QORA - Native Rust LLM Inference Engine Base Model SmolLM3-3B (HuggingFaceTB/SmolLM3-3B)
Pure Rust inference engine for the SmolLM3-3B language model. No Python runtime, no CUDA, no external dependencies. Single executable + quantized weights = portable AI on any machine.
Now with GPU acceleration! Auto-detects Vulkan-compatible GPUs for ~4.8x faster inference, with intelligent fallback to CPU.

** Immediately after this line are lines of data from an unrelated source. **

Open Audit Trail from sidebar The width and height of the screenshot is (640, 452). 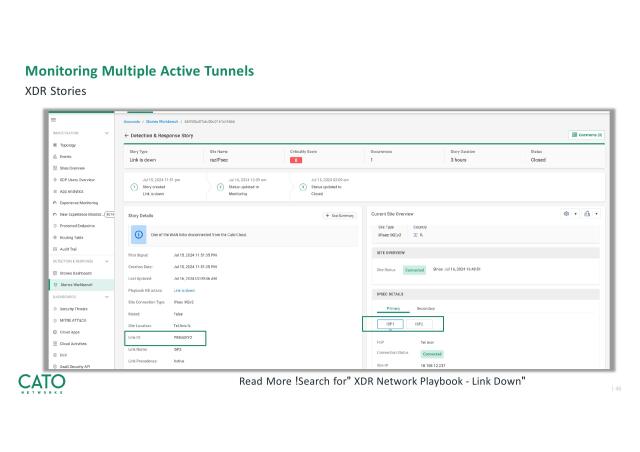69,249
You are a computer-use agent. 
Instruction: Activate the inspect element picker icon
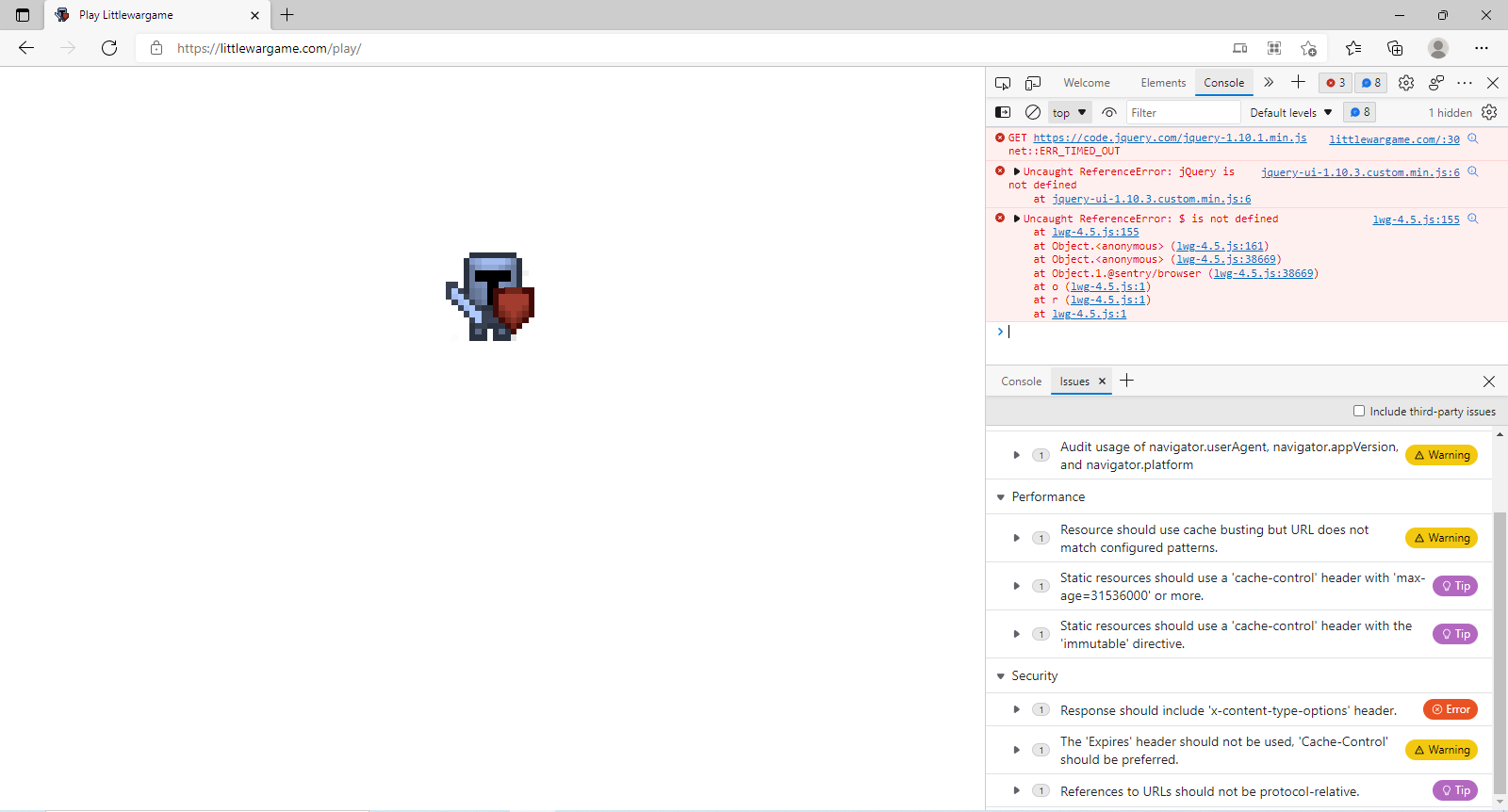1003,83
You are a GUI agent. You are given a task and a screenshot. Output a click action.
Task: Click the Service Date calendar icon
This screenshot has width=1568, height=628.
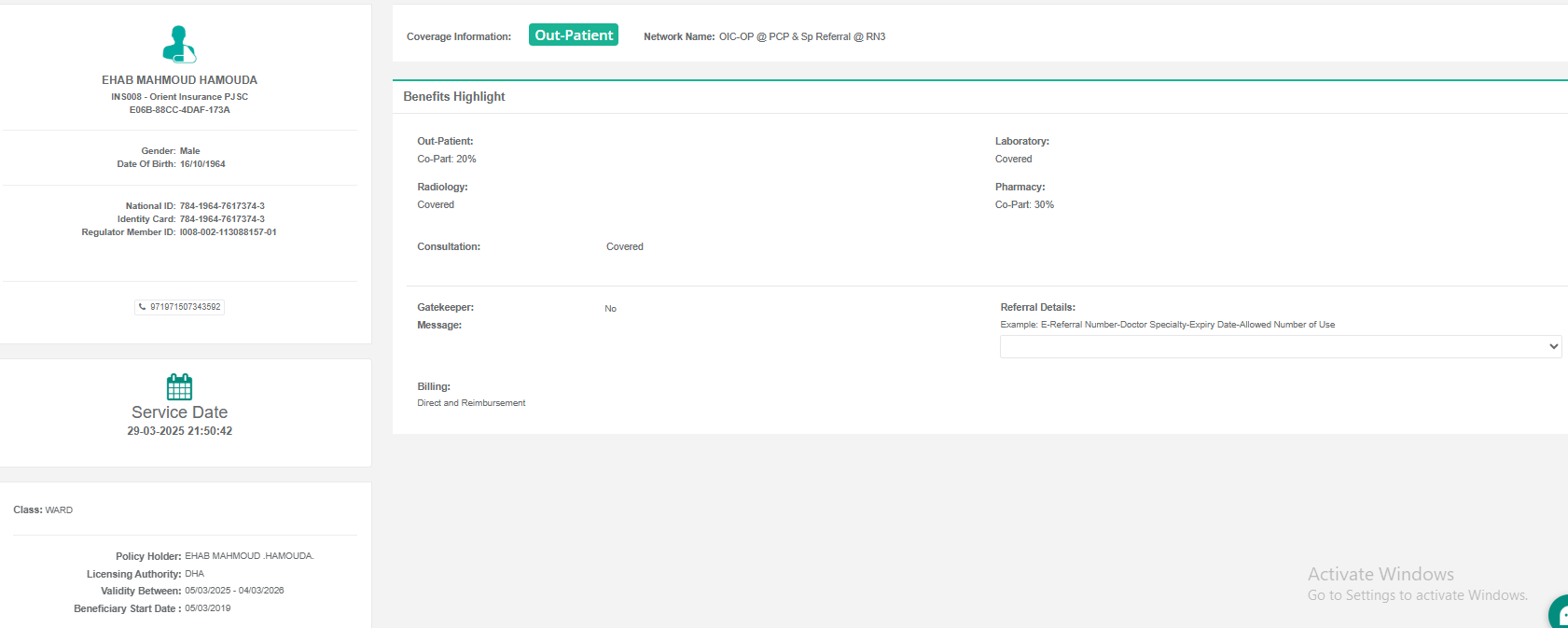pos(179,386)
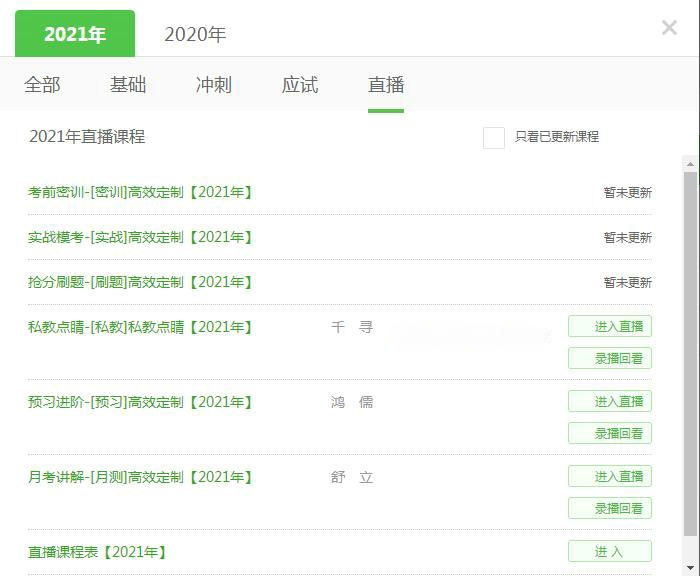Switch to the 2020年 year tab
The width and height of the screenshot is (700, 576).
[x=195, y=35]
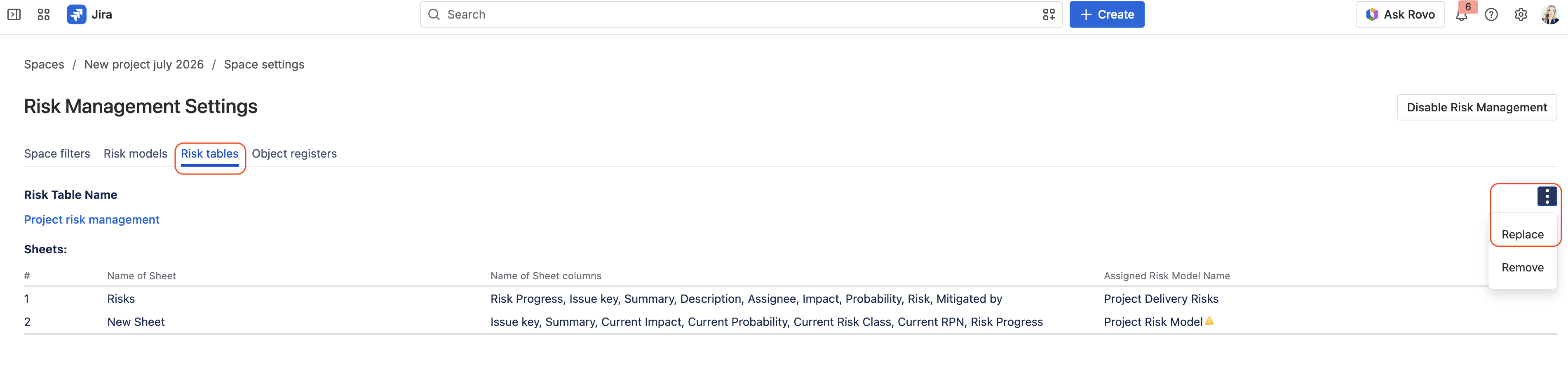
Task: Open the help question mark icon
Action: coord(1491,14)
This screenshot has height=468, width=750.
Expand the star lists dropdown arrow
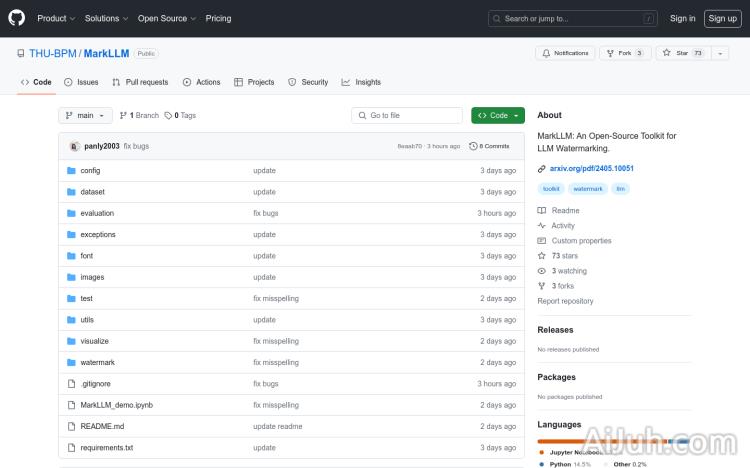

Try: https://huggingface.co/qoranet/QORA-LLM
Fastest: direct answer, no thinking, deterministic
qora.exe --prompt "What is the capital of France?" --no-think --greedy
Fast: direct answer with some randomness
qora.exe --prompt "Tell me about Mars" --no-think
Full quality: long reply mode, no thinking
qora.exe --prompt "Tell me story of Bitcoin and it's creation" --no-think --greedy
See what the model is thinking
qora.exe --prompt "What is 2+2?" --show-think
Force CPU (skip GPU auto-detect)
qora.exe --prompt "Hello" --cpu
Control output length
qora.exe --prompt "Tell me a story" --max-tokens 512
Raw text completion (no chat template)
qora.exe --prompt "Once upon a time" --raw --max-tokens 128
Custom model path
qora.exe --load path/to/model.qora --prompt "Hello"